I don’t know how serious it is. I don’t see them spending much time together at work but that’s not for me to judge.

“He does?”

“Yeah, he does. And I think you know how I feel about that. And even if he didn’t have a girlfriend, I would have to be an idiot to go there again.”

Even if I do enjoy being around him every day. (Which I kind’a do.) Even if pesky ol’ chemistry was still alive and well between us. (Which it kind’a is.)

She shrugs. “You already are an idiot, so no extra work there.”

I level my little sis with a semi-disappointed smirk. “I gotta say, this is not the pep talk I was hoping for. You’re usually much more positive.”

“I’m having an––issue,” she replies cryptically. Her brow gets pensive, scrunching up a little, and her gaze looks far away. As in lost in another galaxy.

Something against my ass vibrates and I realize I’m sitting on a cell phone. I retrieve it from under me and stare at the screen. “Tinder? Are you kidding me?” I level my sister with a lot of shock and even more amusement.

Bebe lunges for the phone and I hold it away from her, out of her reach. “Give it over, bitch,” she growls.

“Nah ah!” I screech while she crawls all over me. I start laughing hysterically and she pinches and tickles me until I have no choice but to cry mercy. “You little ho. Tinder? That’s kind’a big league. Don’t you think you should start in peewee league first?”

“I can’t date a guy like Jonah as a virgin! He’ll think I’m creepy and weird.” She quickly glances at the screen of her cell and an evil little smile graces her lips. This is bad. Annabelle armed with a plan is a dangerous thing.

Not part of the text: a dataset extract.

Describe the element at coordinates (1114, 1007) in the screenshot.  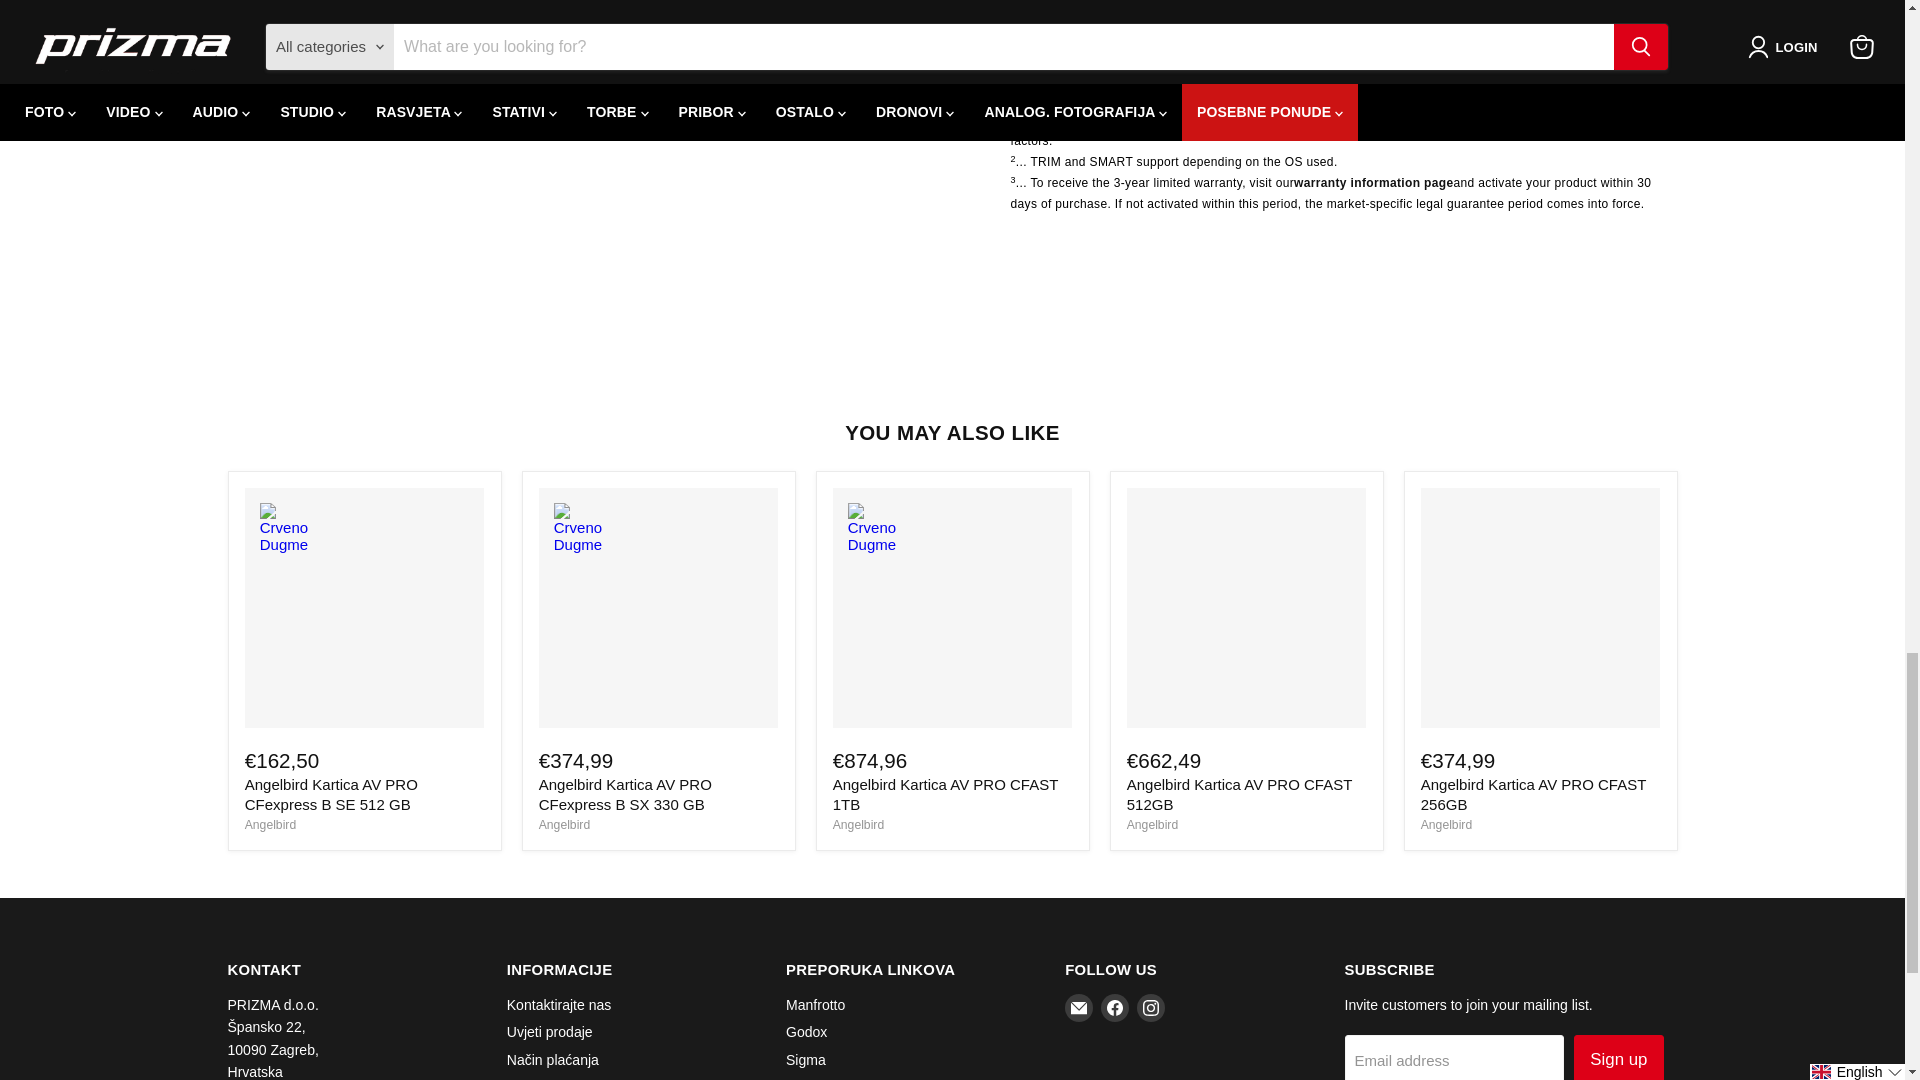
I see `Facebook` at that location.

“You are creepy and weird.”

“Fine.” Icy blue eyes narrow on me. “I can’t have him thinking I’m bad in bed. I need to practice on someone I’ll never see again. If I get one shot at Jonah––and it won’t be easy as he is highly sought after around these parts––I can’t screw it up by fumbling around in the dark and looking pathetic. And what’s my personal motto?”